The organisers of yesterday's game - which ended in an easy 50-18 win for the Light Blues - are the first to acknowledge the irony of a league Varsity match prospering amid the supposed social elitism of Oxbridge. They say that people assume two things about the players: either they must be middle-class kids slumming it in search of street credibility, or else they are all products of northern comprehensive schools who have fought their way through the system and are attempting to preserve a connection with their origins.
Neither image is accurate. In both sides yesterday were pupils from comprehensives, grammar schools and leading fee-paying institutions like St Paul's, Radley and Millfield.
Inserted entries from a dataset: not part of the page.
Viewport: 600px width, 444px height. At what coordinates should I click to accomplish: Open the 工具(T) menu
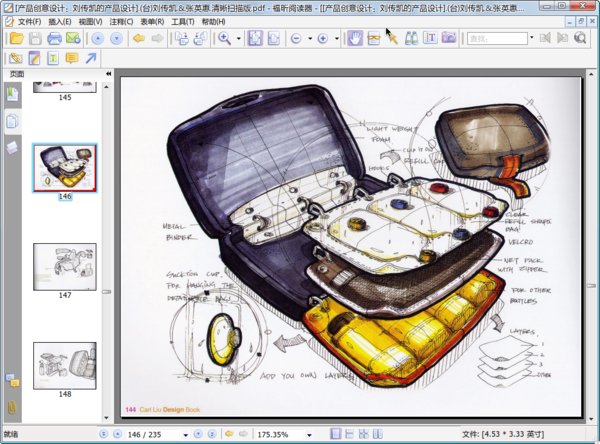pyautogui.click(x=183, y=21)
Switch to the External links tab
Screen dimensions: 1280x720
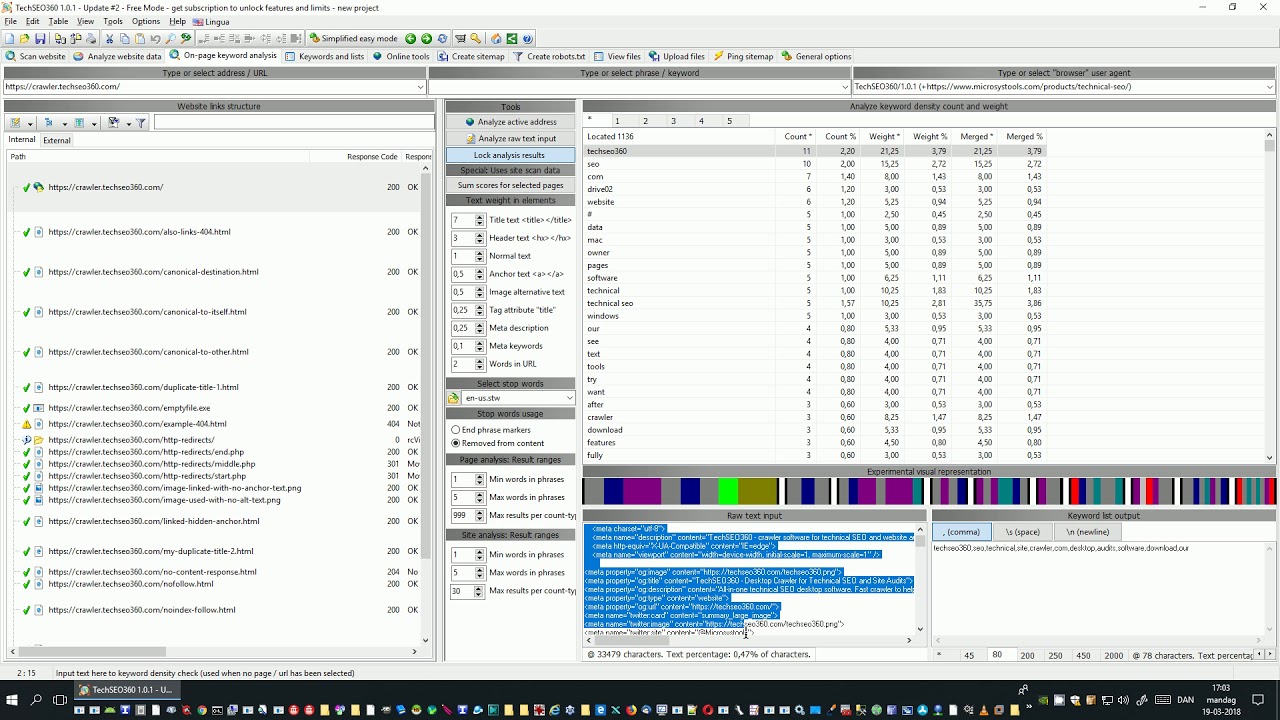[x=57, y=140]
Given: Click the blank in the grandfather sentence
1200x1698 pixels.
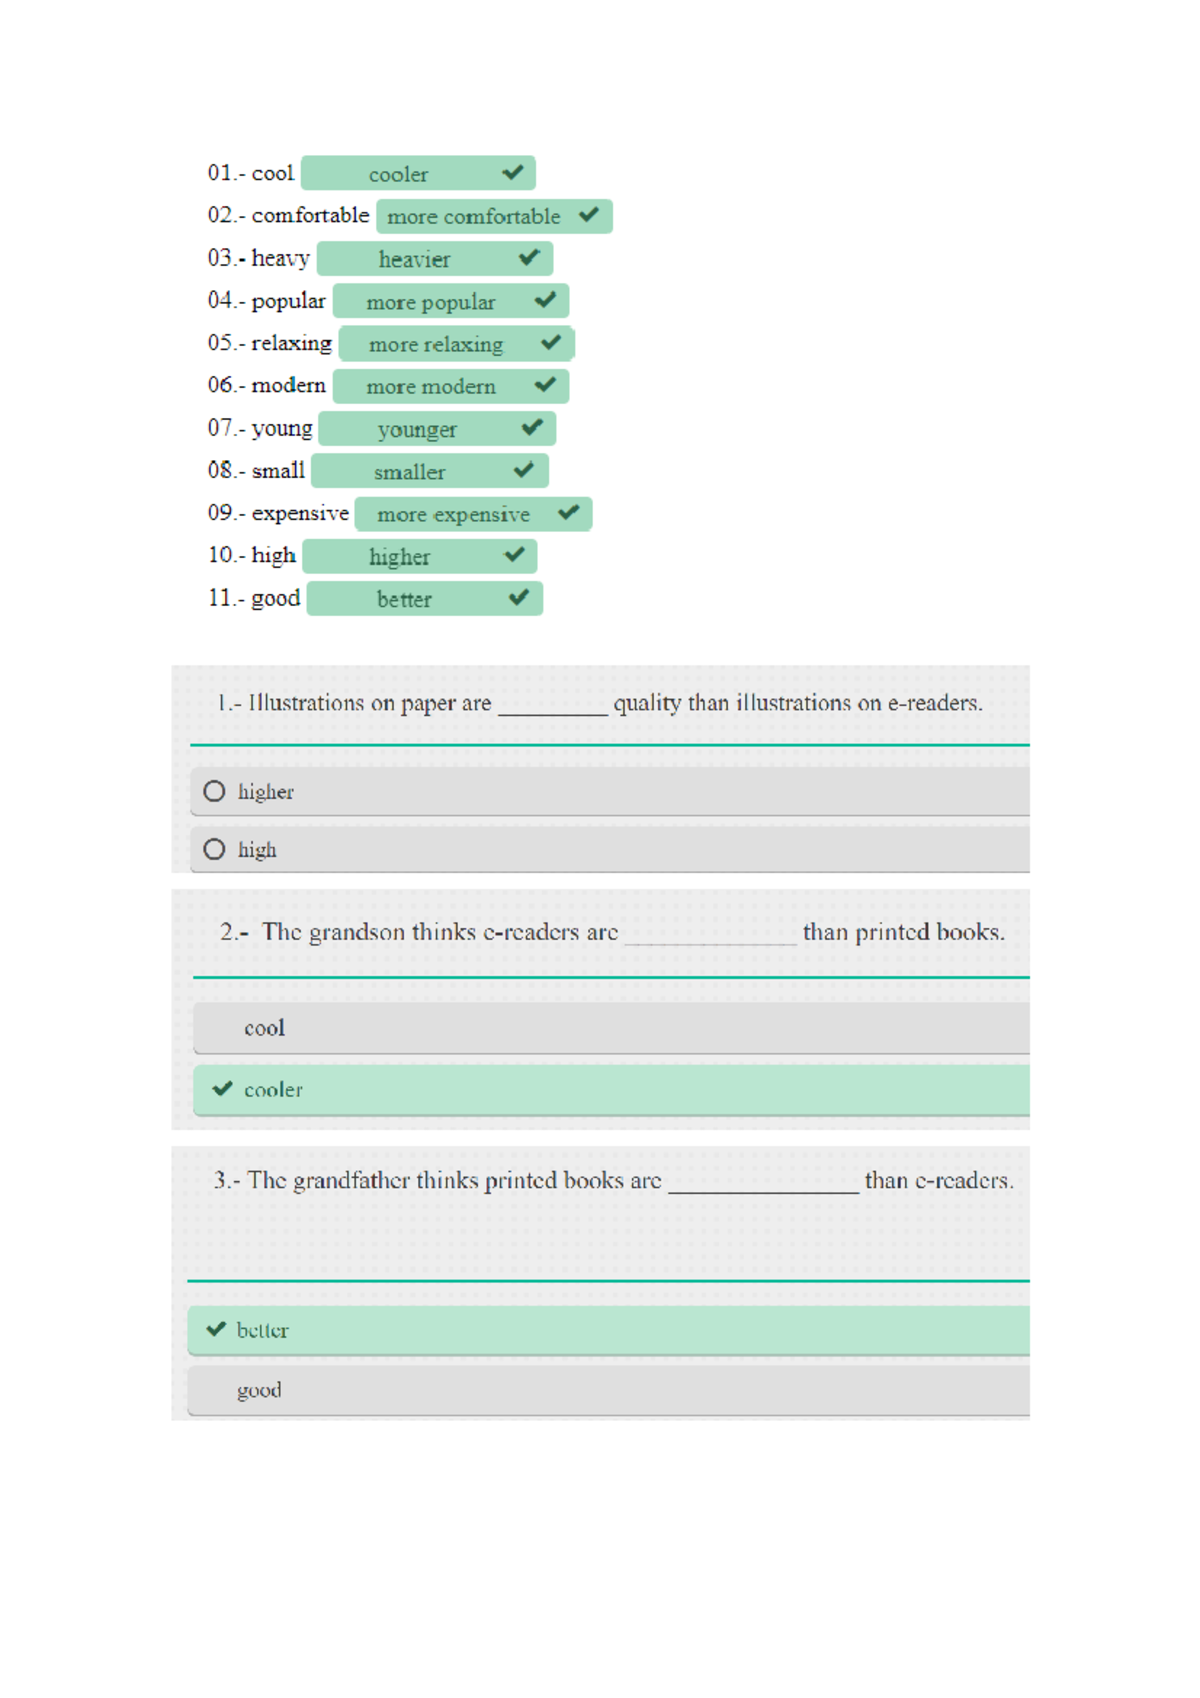Looking at the screenshot, I should point(763,1183).
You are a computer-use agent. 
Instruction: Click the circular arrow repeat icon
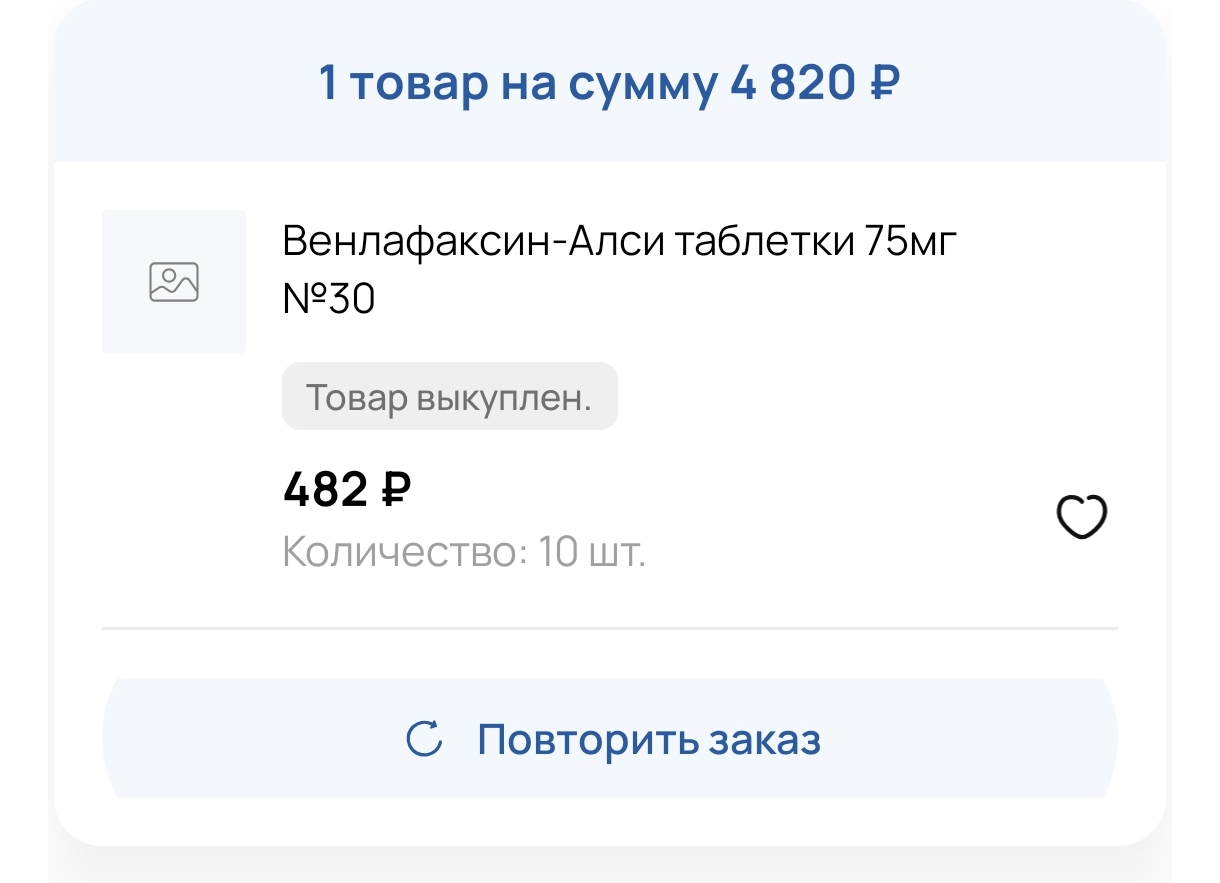(x=424, y=740)
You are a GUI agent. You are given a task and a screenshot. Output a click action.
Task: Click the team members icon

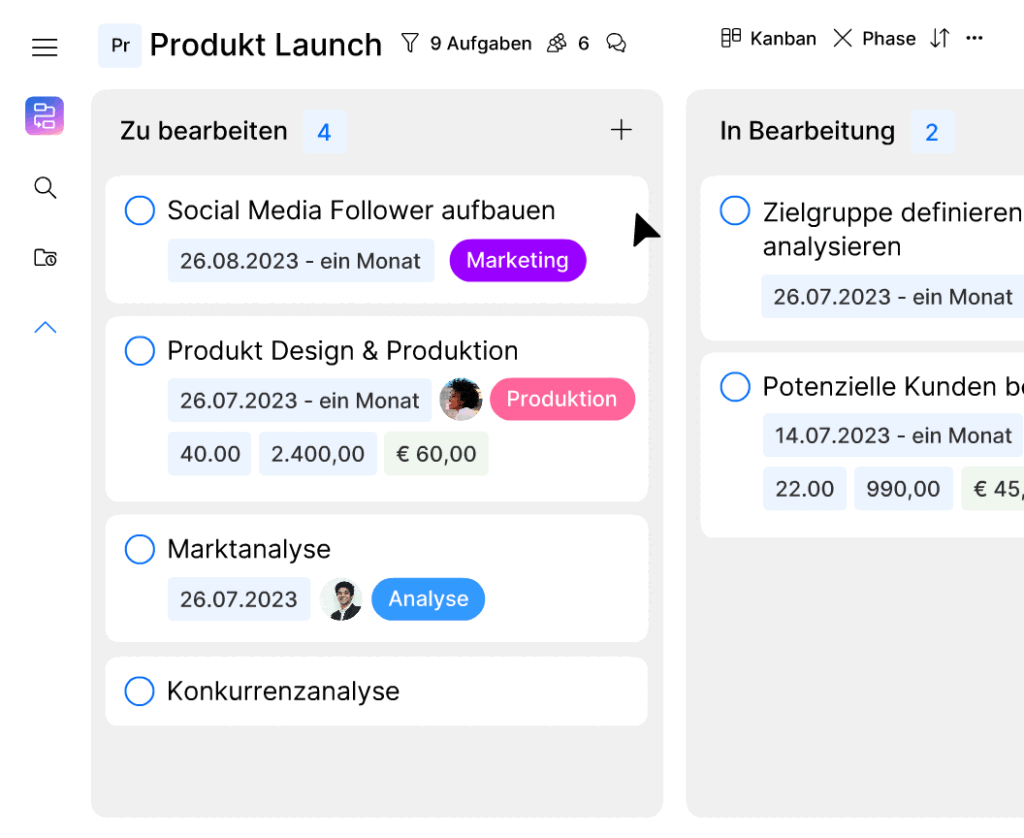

Adam Walliker, one of the Cambridge substitutes, listed his Alma Mater as the 'Arthur Daley Grammar School', which may have been appropriate in view of the fact that Oxford were thoroughly fleeced by Cambridge here.
'The first image we had to dispel was the cloth cap and whippets one,' Neil Tunnicliffe, of the student rugby league body, said. Nor was it easy, in the late 1970s, to persuade the sour guardians of rugby union at Oxbridge to allow a rival code to emerge, because in its early manifestations the league game was actually banned at Oxford. Simon Roberts, a union Blue, was forced to play as Robert Simons in the 1984 league Varsity match to circumvent the many barriers placed in his way by authority.
Now, there are 45 student teams and four national sides playing under league rules, so the development that the union administrators sought to stem is beyond the reach of such selfishness. David Oxley, the chairman of the Student Rugby League, said of the 13th Oxford- Cambridge encounter: 'To beat, or, heaven forbid, be beaten by the Other Place is all.'
Doubtless this was another sentiment recited to irate tutors.
OXFORD UNIVERSITY: M Sandys; I Onyejiaka, C Edmunds, P Simpson, A Dormandy; J Davies, J Masters; P Naudi, N Wood (capt), P Dixon, P Harrison, R Bradburn, B Bailey.
CAMBRIDGE UNIVERSITY: G Bird; J Marchant, A Arentsen, G Curran, R King (capt); A Spencer, D Maslen; J Duckworth, D Downham, A McDonald, A McCarken, P Cheveley, I O'Dwyer.